The next challenge was to start animating. First, I struggled with creating "animation frames" (I think I need a better word for this). Dealing with mouse click events, detecting where it was clicked, and mapping that to a time in the video. Then displaying that as a box. After getting this working, I reused/abused my style editor to make changes to values at a given time.

I'll spare some of the gory details, but connecting it to AnimeJS was mostly straightforward despite some bugs. So then I connected the play and seek buttons to AnimeJS calls, and wow! There is finally a moving image on the screen.

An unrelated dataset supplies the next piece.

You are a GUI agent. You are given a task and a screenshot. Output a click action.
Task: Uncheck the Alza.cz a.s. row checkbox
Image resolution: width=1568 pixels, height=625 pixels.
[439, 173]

This process took about a week of coding. But here it was, a very difficult tool that would let you add elements, move them around, and change a bunch of random CSS properties!

Since I had spent some time testing rendering, now I just had to connect it to AnimeJS and get a new snapshot after each seek.

It worked perfectly! So how do I chain all of these canvas images into a video file? I assumed this would have to be done on a backend (and that's still true), but I found a cool little project called webm-writer-js that works in Chrome. Create a webm video object, give it some options, tell it the frame rate, then called videoWriter.addFrame(mycanvas) after each frame is drawn. Call complete() at the end, set the href of an a element to the blob, and it downloaded my first video!

I'm so happy with the result, and with all the JS projects and little snippets I was able to glue together to get this working!

Now, I'd love other people to use it and give me feedback. I'd like to keep developing this and make it something others understand and can benefit from!

Remaining Issues

All is not perfect in web video land. Here are the main issues:

  1. Rendering slows down quickly as you add images. In order to convert to an SVG that can be rendered to a canvas, image "src" attributes need to be converted to base64 files. This is horribly inefficient and I'm not sure there's a workaround (maybe browser extensions are an option). It's going to be similar after adding font options to text.
  2. There are plenty of bugs and minor UI issues that need work.
  3. Rendering is almost perfectly laid out, but text display is off by just a tiny bit.

In addition, I want to make rendering work in every browser, which means an ffmpeg backend to put it together.

The app needs audio support, it needs to allow you to select videos and add them to the animation, you should be able to group elements for easy animations on all of them, and you should be able to move many animations at once (for example, if the video is moving too quickly).

Plenty of fun and painful work ahead!